INSTRUCTIONS TO FOLLOW
Pull every line that includes the word "window" out of the data below and copy it.

Stored data entries
- - - -
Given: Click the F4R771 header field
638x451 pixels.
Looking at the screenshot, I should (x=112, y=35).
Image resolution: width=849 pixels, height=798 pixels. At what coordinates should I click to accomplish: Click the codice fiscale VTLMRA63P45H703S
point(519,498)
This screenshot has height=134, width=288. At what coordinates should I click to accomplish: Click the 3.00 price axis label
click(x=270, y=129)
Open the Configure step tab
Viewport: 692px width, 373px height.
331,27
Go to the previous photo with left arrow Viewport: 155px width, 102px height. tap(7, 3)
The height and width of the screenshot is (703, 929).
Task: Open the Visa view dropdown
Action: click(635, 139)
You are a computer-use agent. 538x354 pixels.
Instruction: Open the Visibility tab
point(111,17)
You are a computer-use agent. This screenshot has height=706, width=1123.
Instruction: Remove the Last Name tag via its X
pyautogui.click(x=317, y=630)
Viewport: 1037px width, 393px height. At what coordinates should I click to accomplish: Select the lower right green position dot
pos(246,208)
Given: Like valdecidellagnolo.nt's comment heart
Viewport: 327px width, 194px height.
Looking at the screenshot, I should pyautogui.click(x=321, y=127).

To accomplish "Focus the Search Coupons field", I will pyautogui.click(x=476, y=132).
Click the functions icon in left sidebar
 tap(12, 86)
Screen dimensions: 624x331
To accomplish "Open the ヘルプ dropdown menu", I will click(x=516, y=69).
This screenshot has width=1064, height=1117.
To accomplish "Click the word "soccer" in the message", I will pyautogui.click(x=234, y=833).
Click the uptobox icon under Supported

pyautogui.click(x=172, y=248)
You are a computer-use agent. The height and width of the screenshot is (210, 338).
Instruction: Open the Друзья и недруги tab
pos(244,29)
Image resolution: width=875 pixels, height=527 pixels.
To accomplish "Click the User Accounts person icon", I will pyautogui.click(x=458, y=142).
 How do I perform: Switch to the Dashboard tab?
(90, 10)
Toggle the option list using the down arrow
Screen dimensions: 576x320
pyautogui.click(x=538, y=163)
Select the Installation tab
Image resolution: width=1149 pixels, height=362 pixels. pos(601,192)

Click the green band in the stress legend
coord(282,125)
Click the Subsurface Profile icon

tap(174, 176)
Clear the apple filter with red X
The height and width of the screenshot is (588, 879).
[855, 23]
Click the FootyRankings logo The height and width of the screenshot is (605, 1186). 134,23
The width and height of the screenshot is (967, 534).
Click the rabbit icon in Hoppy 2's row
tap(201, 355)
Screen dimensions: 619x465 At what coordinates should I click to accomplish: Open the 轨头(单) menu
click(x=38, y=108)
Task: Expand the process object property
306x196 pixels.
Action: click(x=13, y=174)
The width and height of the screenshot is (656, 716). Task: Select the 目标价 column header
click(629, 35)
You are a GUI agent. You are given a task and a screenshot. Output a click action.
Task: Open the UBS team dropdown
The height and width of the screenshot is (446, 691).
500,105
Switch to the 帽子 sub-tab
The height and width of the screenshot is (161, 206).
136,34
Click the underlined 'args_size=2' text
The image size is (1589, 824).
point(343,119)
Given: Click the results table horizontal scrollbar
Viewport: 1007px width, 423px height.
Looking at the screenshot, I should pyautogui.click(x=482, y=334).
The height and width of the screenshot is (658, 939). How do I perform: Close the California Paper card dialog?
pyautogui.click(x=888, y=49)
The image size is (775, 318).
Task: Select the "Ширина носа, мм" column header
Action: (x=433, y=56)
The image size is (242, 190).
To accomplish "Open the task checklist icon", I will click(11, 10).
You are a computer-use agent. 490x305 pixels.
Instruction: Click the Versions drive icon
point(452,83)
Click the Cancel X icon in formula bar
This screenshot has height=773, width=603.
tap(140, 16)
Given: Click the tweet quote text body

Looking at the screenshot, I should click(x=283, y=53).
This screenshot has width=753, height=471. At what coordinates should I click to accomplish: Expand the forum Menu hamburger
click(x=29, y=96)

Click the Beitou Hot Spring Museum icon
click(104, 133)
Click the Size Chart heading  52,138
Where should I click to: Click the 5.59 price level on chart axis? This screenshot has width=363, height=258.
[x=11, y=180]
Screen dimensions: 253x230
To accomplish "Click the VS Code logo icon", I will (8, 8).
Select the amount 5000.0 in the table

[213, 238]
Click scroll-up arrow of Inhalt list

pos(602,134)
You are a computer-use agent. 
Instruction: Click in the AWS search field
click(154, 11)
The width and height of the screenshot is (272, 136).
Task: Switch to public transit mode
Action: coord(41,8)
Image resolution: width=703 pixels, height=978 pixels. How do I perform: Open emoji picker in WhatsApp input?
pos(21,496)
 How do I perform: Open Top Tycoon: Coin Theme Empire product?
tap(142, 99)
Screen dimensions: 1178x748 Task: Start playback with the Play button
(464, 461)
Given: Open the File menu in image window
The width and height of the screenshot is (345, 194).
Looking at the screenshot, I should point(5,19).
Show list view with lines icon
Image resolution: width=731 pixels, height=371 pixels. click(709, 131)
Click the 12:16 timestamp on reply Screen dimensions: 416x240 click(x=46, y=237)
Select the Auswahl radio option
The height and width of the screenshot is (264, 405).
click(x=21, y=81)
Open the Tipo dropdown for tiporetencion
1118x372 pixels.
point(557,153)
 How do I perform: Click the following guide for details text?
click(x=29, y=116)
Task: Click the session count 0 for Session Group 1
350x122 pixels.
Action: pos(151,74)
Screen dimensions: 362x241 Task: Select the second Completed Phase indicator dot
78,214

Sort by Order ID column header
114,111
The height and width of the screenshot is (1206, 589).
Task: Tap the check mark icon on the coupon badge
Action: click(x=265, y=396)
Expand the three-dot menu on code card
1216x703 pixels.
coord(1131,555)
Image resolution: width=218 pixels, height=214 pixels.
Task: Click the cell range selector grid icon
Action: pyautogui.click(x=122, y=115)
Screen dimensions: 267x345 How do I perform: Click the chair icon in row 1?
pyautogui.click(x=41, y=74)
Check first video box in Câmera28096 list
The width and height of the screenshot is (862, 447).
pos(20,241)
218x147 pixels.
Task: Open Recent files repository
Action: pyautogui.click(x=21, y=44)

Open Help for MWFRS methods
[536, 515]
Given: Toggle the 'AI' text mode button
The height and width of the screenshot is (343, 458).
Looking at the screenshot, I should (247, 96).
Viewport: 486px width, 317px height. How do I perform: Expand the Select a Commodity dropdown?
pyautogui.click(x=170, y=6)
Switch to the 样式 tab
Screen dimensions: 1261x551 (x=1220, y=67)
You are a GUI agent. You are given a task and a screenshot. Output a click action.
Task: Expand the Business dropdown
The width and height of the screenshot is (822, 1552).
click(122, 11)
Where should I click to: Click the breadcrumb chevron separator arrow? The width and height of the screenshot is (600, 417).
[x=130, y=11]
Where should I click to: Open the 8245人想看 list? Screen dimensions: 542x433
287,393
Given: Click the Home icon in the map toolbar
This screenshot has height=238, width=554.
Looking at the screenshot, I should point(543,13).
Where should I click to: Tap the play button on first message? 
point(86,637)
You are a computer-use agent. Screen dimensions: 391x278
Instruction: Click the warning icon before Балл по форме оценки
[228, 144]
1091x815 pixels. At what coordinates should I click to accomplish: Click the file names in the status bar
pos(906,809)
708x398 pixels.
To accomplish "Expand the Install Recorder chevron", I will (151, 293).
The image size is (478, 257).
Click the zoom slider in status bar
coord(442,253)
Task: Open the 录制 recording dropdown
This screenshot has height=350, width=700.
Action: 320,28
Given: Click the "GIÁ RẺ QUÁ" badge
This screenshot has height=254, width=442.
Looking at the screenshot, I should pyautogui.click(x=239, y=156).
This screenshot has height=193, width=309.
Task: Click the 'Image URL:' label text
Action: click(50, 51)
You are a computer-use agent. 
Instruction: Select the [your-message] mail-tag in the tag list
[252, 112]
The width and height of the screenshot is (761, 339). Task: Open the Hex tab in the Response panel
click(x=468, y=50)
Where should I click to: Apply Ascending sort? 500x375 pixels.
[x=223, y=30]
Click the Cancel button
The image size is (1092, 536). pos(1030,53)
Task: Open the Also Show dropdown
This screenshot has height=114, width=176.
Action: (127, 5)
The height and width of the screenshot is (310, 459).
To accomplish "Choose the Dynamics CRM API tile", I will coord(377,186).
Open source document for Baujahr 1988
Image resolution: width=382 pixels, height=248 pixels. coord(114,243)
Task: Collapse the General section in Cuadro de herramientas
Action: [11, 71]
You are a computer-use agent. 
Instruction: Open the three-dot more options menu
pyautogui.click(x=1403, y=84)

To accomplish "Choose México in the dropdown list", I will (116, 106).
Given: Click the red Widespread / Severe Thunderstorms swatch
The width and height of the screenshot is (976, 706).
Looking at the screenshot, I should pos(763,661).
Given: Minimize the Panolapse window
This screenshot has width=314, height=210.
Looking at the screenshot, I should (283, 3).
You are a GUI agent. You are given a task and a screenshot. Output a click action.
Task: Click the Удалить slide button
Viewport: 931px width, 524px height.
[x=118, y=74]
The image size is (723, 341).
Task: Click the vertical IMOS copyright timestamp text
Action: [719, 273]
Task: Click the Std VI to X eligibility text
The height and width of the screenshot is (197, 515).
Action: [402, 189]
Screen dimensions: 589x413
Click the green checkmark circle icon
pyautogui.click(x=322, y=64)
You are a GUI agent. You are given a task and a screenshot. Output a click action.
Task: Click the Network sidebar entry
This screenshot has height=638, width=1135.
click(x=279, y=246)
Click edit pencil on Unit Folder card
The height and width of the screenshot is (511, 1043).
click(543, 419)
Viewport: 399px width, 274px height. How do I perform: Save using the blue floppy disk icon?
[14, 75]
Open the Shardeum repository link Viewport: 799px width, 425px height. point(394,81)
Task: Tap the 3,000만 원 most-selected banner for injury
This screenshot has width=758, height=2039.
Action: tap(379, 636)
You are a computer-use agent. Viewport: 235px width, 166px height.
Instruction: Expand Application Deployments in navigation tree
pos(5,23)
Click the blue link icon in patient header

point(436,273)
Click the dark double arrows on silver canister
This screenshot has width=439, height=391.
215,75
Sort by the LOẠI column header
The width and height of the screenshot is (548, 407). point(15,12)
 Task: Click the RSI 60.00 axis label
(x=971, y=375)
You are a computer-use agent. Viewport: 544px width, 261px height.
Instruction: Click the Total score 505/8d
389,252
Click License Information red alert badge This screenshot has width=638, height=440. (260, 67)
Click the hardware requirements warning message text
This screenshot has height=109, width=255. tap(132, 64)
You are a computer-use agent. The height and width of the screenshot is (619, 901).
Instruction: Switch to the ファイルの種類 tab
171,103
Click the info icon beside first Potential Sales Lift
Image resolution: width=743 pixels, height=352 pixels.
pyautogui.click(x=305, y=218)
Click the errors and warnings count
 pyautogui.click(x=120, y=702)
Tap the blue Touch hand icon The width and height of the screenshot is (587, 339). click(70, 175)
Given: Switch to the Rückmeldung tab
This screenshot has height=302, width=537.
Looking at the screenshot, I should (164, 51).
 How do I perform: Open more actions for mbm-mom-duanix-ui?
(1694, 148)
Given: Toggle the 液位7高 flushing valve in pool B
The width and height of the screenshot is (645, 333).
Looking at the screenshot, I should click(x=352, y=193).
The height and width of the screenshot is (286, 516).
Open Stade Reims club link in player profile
- - - -
THE ANSWER
Given: Open the File menu in image window
Given: Minimize the Panolapse window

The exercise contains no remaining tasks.